Banken moeten vertrouwen opnieuw verdienen
Wat zijn de oorzaken en impact van de internationale financiële crisis? Hoe groot is de reputatieschade voor de Belgische banken? Kan heel onze economie besmet geraken? En wat zijn de remedies? Trends vroeg het aan vier gewezen topbankiers.
Duivelse cocktail
Trends riep zijn ‘raad der wijzen’ bijeen. Vier gewezen topbankiers laten hun licht schijnen over de bancaire moeilijkheden: Fred Chaffart, Theo Peeters, Willy Duron en Eric De Keuleneer. “Dit is de zwaarste bancaire crisis sinds de jaren 30 van de vorige eeuw”, vindt De Keuleneer, hoogleraar financiewezen aan de Solvay Business School en in een vorig leven directeur zakenbankieren bij Fortis. “Waarmee ik niet wil zeggen dat de economische gevolgen even catastrofaal zullen zijn.”
Ook Willy Duron, tot eind 2006 gedelegeerd bestuurder bij KBC Groep, nuanceert enigszins: “Deze crisis valt te beheersen. De basiscijfers van de echte economie – als ik die zo mag noemen – zijn nog altijd goed. We zijn niet aan het kapseizen.”

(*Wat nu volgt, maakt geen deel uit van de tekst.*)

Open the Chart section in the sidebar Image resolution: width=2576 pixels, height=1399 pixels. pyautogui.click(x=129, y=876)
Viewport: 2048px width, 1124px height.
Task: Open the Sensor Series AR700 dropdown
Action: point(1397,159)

Toch ogen de signalen die van de andere kant van de oceaan komen, niet erg geruststellend. In de VS zakte de ISM-index van februari onder de vijftig punten. Die indicator peilt naar het vertrouwen van aankoopdirecteurs in de Amerikaanse industrie. Een daling wijst op een inkrimping van de industriële activiteit en kan de voorbode zijn van een bredere economische terugval.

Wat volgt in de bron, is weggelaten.